Europe's main stock markets fell on Friday as rebounding oil prices weighed on the auto and aviation sectors, while miners slid on profit-taking, traders said.
London's FTSE 100 index of leading shares dropped 0.33 percent to 6,160.90 points in late morning trade.
Frankfurt's DAX 30 slid 0.29 percent to 7,049.48 points and in Paris the CAC 40 index slumped 1.08 percent to 4,974.62 nearing the half-way mark.
The European single currency stood at 1.5720 dollars.
Crude oil prices jumped higher on Friday to trade above 132 dollars a barrel, about three dollars away from record highs reached this week on concerns that supplies will not meet demand, traders said.
Wall Street had scored slender gains on Thursday as the stock market calmed after a two-day plunge amid record-breaking oil, which reached an all-time high of 135.14 dollars a barrel on Thursday.
Japanese shares closed narrowly mixed on Friday as investors turned cautious ahead of the weekend, amid ongoing jitters about the outlook for the US economy and world energy prices, dealers said.
"Oil has been influencing the market all week," said a Paris-based trader who requested anonymity. French carmaker Renault saw its share price crash 2.44 percent lower to 63.58 euros on Friday.

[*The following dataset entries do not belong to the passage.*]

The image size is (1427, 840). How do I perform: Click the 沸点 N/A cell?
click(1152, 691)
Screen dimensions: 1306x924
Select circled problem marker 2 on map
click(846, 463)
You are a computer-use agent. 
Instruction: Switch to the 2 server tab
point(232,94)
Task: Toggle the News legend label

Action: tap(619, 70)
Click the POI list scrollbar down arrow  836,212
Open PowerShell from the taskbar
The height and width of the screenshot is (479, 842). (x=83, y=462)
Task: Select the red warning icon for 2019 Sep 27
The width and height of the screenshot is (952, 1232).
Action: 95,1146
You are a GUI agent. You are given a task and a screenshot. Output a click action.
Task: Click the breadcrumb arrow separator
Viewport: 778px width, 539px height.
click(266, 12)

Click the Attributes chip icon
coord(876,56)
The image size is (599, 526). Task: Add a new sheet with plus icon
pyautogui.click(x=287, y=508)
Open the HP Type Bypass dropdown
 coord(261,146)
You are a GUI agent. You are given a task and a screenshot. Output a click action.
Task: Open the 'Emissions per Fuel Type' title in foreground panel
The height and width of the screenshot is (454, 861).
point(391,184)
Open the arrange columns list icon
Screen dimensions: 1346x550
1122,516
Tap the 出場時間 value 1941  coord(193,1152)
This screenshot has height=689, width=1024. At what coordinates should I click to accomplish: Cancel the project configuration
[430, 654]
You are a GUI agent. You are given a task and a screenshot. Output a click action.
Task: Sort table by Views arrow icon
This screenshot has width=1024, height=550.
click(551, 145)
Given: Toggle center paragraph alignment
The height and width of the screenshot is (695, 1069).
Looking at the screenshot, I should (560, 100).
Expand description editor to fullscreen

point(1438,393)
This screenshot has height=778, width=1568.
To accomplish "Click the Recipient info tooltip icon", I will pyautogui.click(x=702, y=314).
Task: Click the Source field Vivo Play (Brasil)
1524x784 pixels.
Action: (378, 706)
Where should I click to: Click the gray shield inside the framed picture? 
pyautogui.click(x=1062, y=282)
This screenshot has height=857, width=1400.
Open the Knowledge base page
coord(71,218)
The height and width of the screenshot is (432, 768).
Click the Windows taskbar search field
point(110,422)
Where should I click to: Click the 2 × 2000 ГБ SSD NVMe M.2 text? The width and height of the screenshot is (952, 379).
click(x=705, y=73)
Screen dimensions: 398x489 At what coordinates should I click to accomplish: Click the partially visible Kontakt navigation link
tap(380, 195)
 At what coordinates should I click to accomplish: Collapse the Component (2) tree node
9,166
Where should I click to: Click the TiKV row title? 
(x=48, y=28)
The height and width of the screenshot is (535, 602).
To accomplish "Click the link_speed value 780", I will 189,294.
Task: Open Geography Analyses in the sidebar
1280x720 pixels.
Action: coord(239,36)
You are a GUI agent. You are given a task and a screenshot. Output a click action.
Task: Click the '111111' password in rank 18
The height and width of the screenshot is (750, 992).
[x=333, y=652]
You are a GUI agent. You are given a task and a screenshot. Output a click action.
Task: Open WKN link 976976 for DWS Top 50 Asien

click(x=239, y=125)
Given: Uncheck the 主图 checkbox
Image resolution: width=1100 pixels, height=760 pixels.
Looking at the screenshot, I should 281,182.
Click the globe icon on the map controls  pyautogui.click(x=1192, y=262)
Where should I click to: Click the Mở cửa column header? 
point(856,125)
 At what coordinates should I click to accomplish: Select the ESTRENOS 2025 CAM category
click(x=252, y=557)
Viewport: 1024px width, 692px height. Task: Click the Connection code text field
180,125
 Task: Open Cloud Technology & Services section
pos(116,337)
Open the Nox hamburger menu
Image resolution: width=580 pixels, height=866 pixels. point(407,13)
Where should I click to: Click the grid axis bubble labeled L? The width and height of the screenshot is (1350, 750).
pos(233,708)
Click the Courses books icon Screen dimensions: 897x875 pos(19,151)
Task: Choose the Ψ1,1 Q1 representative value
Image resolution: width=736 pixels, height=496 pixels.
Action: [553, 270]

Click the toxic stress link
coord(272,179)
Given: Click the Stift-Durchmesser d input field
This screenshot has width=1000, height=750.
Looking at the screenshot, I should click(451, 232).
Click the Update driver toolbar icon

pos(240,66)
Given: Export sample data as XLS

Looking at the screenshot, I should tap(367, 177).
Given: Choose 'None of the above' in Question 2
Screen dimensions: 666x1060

Plane-carriers also took a hit, as Deutsche Lufthansa dived 1.52 percent to 15.60 euros in Frankfurt trading.
In London, miners dulled as investors banked their profits after recent strong gains won on the back of surging metals prices.
Rio Tinto shed 3.52 percent to 6,434 pence and BHP Billiton lost 3.03 percent to 2,046 pence, heading into midday trade.
German stock market operator Deutsche Boerse and Chinese market Shenzhen Stock Exchange meanwhile signed on Friday an outline deal to share product information.
The memorandum covered product development, product distribution and sale of trading data, it said.
Deutsche Boerse also planned to open an office in Beijing, it added, without disclosing financial terms.
The agreement would expand Deutsche Boerse's activities in China, which to date have consisted mainly of organising road shows and initial public offering (IPO) conferences, it added.
Seven Chinese companies have obtained a listing on the Frankfurt exchange meanwhile as part of their initial public offering last year.